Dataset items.

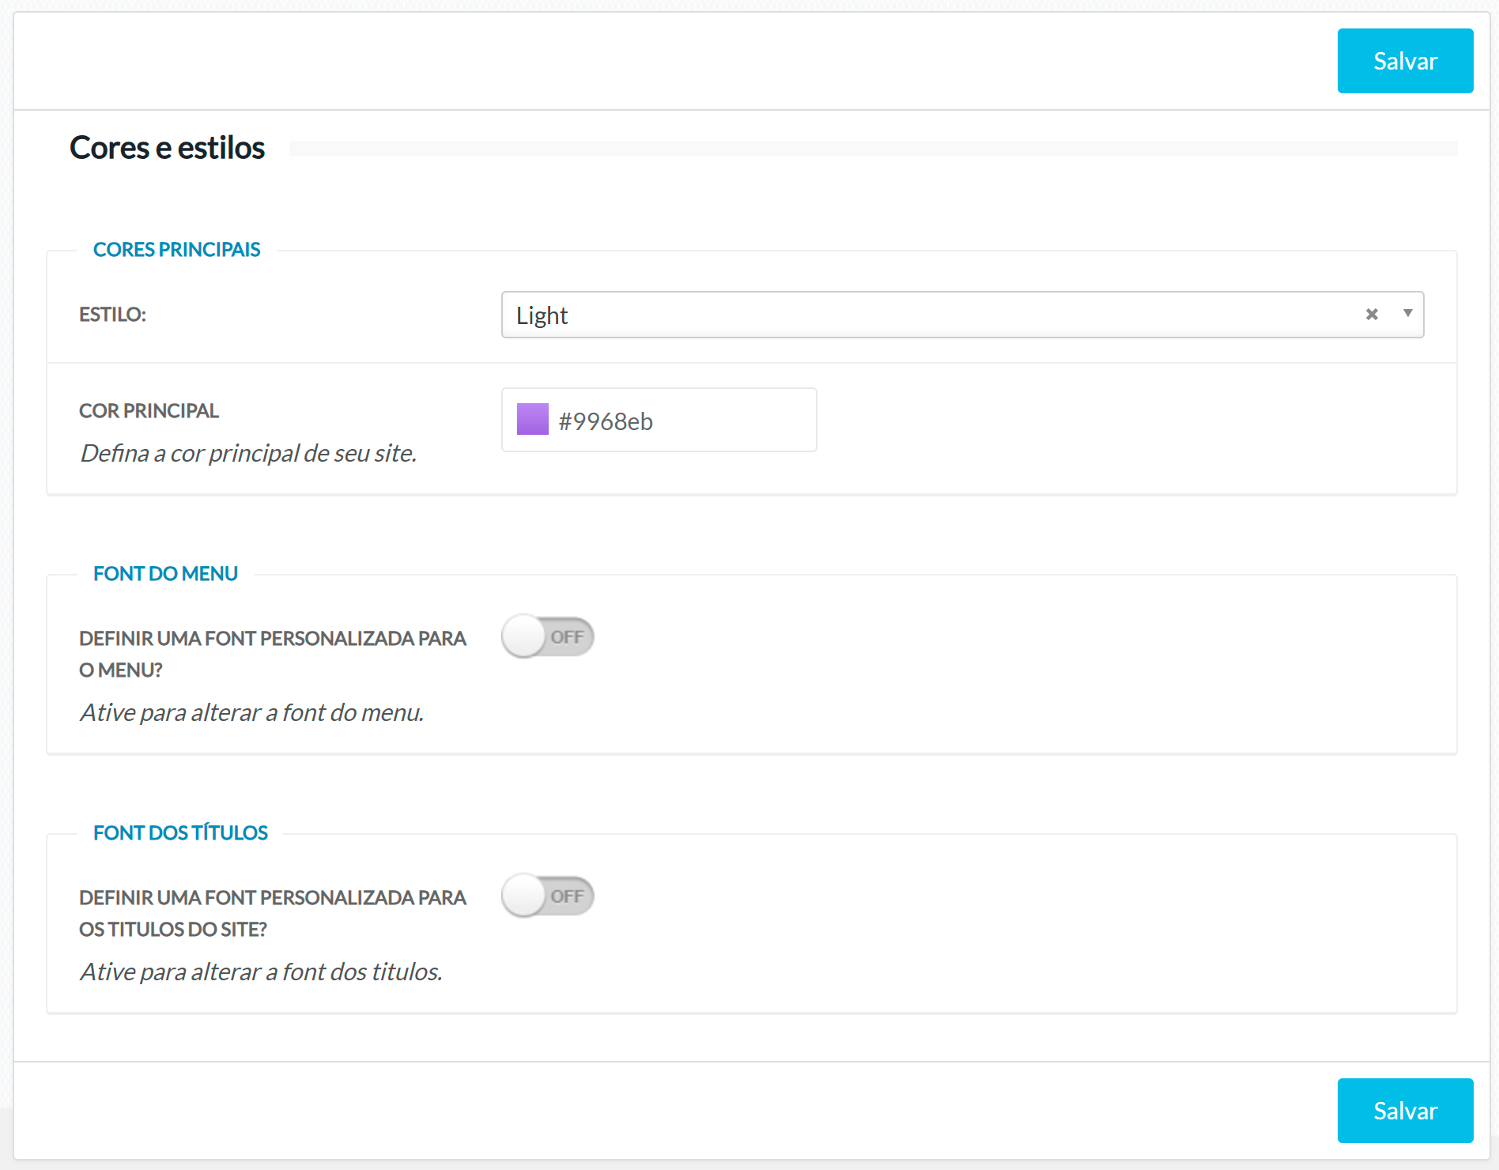Select the FONT DOS TÍTULOS section heading
The width and height of the screenshot is (1499, 1170).
point(180,833)
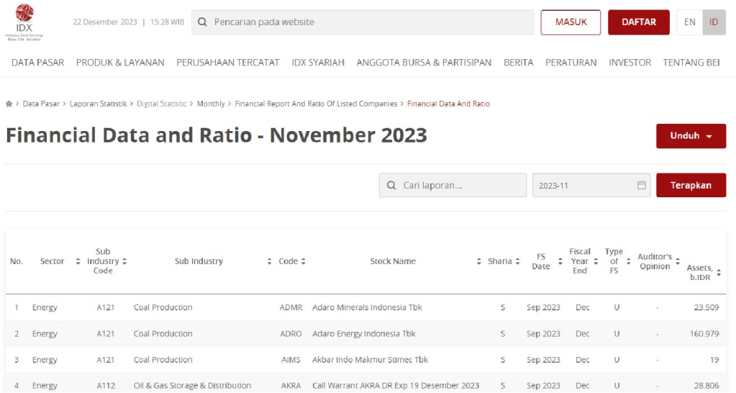Sort by Sub Industry column arrows
This screenshot has width=736, height=393.
coord(270,261)
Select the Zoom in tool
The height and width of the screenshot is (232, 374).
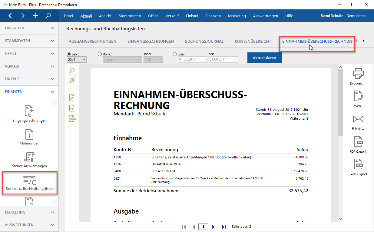[x=72, y=81]
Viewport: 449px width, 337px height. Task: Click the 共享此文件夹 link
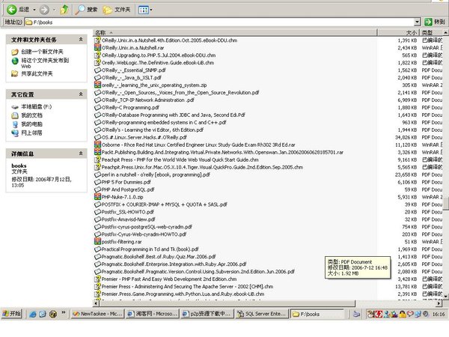click(x=37, y=73)
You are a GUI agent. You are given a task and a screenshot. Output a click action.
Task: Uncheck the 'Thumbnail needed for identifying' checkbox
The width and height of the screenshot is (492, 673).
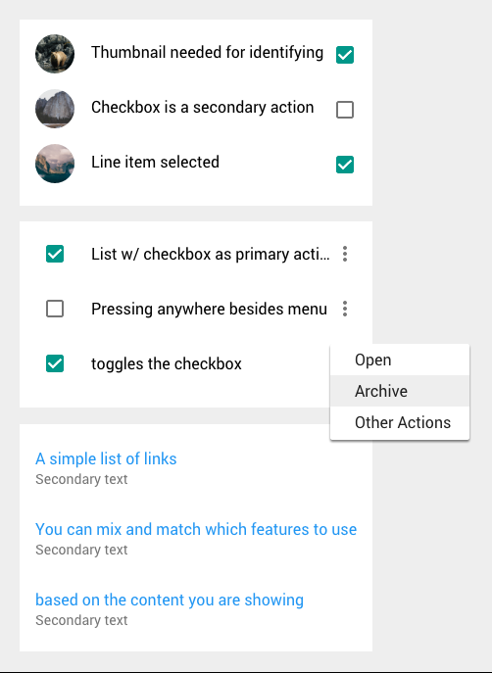[345, 55]
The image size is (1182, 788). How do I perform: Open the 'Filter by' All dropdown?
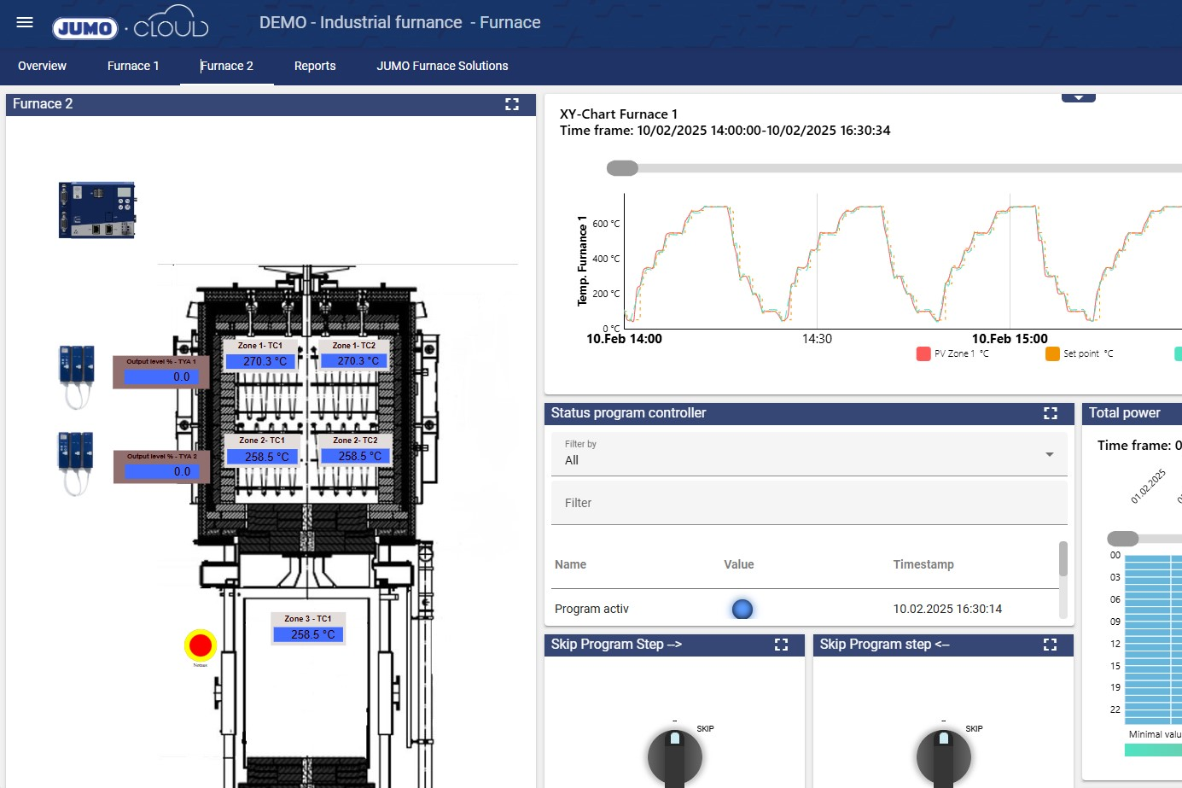[809, 453]
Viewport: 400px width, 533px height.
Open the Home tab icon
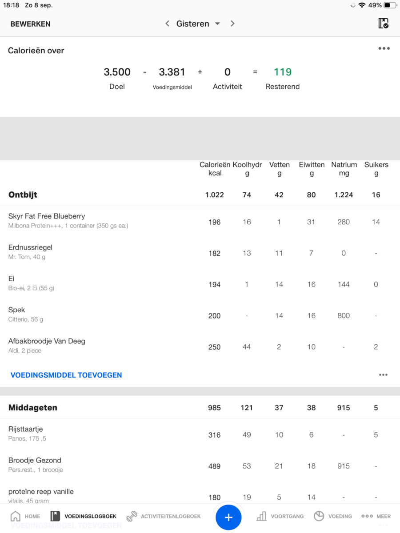coord(16,516)
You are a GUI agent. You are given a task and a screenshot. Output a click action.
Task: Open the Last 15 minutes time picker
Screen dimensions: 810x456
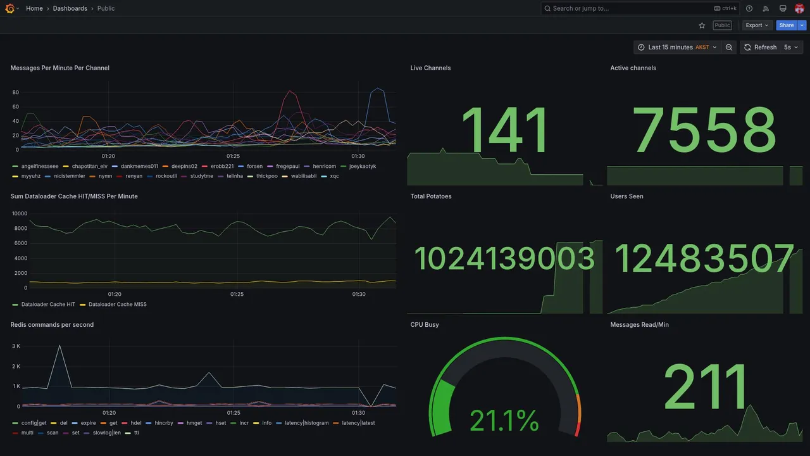(x=677, y=48)
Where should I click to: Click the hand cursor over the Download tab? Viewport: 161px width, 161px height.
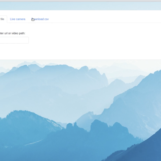[33, 19]
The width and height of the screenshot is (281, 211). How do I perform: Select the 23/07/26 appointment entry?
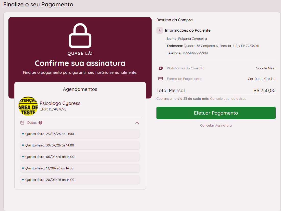80,134
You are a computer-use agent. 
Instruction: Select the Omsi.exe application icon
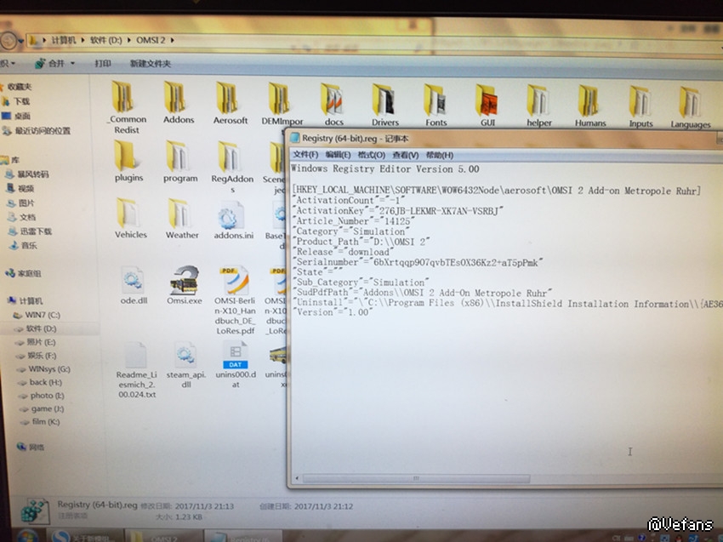(185, 282)
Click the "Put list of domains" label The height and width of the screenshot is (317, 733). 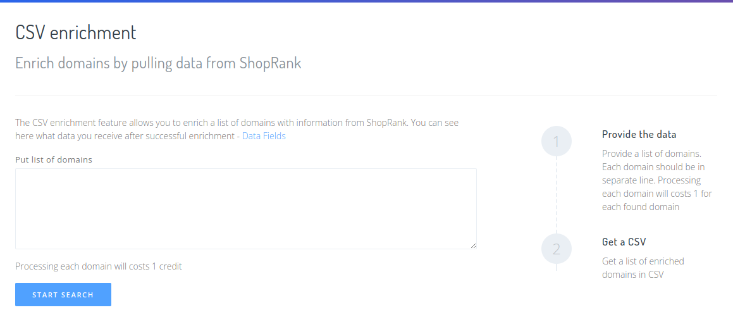54,159
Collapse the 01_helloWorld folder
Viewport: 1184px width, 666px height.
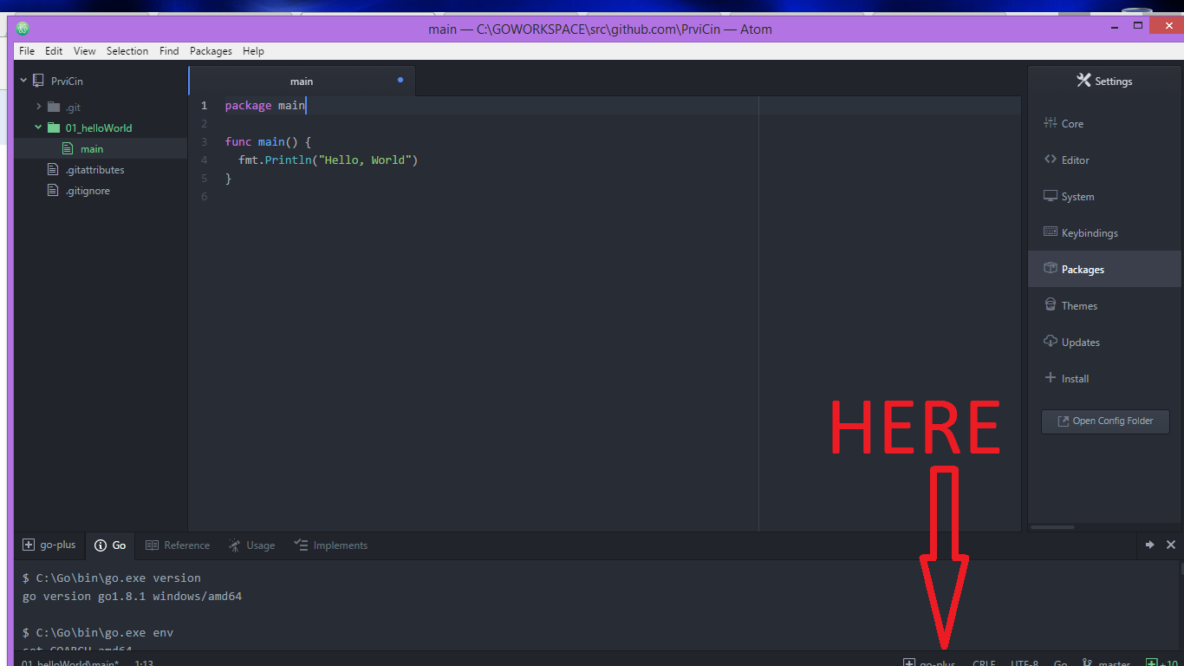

TASK STATEMENT.
Look above for the line with "The height and width of the screenshot is (232, 374).", then give again exactly every line from there through the line with "Task: Uncheck the", skipping the pictures.

REPLY.
The height and width of the screenshot is (232, 374).
[x=72, y=81]
Viewport: 449px width, 337px height. Task: Click the 共享此文件夹 link
click(x=37, y=73)
You are a GUI agent. You are given a task and a screenshot. Output a click action.
Task: Uncheck the 'Thumbnail needed for identifying' checkbox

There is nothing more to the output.